Please see ChEMBL_25 release notes for full details of all changes in this release: ftp://ftp.ebi.ac.uk/pub/databases/chembl/ChEMBLdb/releases/chembl_25/chembl_25_release_notes.txt


DATA CHANGES SINCE THE LAST RELEASE

# Deposited Data Sets:

Kuster Lab Chemical Proteomics Drug Profiling (src_id = 48, Document ChEMBL_ID = CHEMBL3991601):
Data have been included from the publication: The target landscape of clinical kinase drugs. Klaeger S, Heinzlmeir S and Wilhelm M et al (2017), Science, 358-6367 (https://doi.org/10.1126/science.aan4368)

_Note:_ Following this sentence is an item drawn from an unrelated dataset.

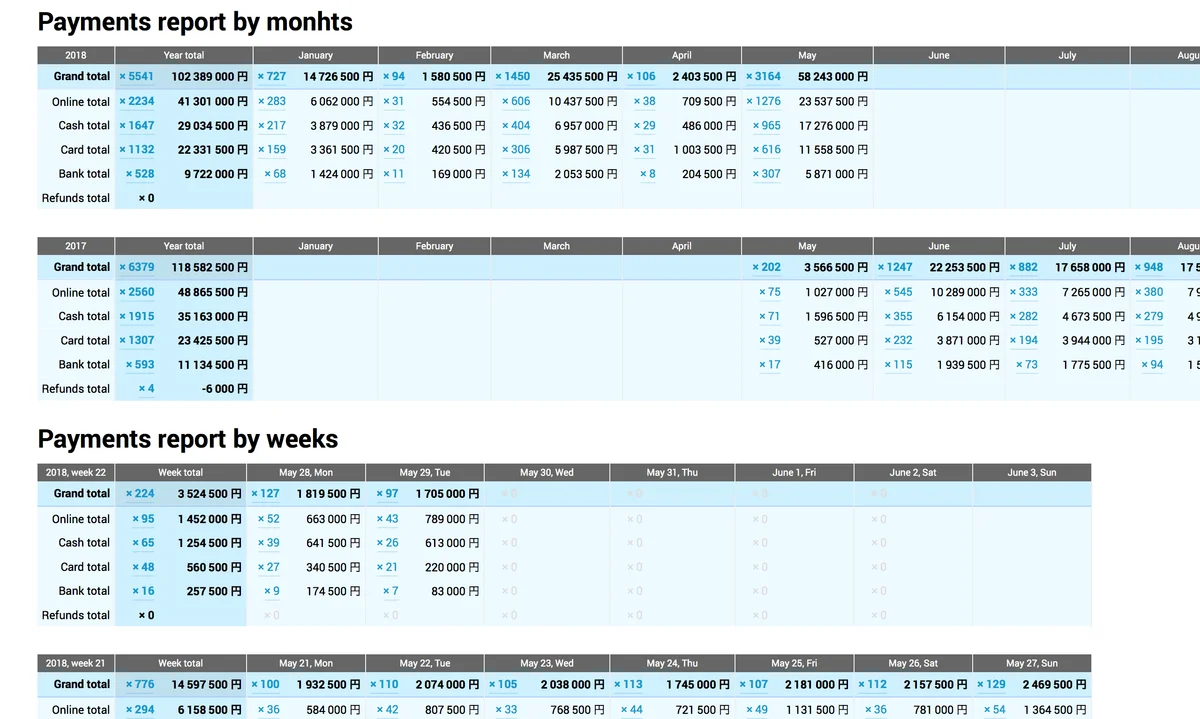
Task: Select the May column header in the 2017 table
Action: click(807, 246)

# In Vivo Assay Classification:

A classification scheme has been created for in vivo assays. This is stored in the ASSAY_CLASSIFICATION table in the database schema and consists of a three-level classification. Level 1 corresponds to the top-levels of the ATC classification i.e., anatomical system/therapeutic area (e.g., CARDIOVASCULAR SYSTEM, MUSCULO-SKELETAL SYSTEM, NERVOUS SYSTEM). Level 2 provides a more fine-grained classification of the phenotype or biological process being studied (e.g., Learning and Memory, Anti-Obesity Activity, Gastric Function). Level three represents the specific in vivo assay being performed (e.g., Laser Induced Thrombosis, Hypoxia Tolerance Test in Rats, Paw Edema Test) and is assigned a specific ASSAY_CLASS_ID. Individual in vivo assays in the ChEMBL ASSAYS table are mapped to reference in-vivo assays in the ASSAY_CLASSIFICATION table via the ASSAY_CLASS_MAP table. More information about the classification scheme is available in the following publication: https://doi.org/10.1038/sdata.2018.230. The assay classification is available via web services and will be included in the ChEMBL web interface in the near future.

# Updated Data Sets:
Scientific Literature
Patent Bioactivity Data
BindingDB Database (corrections to compound structures)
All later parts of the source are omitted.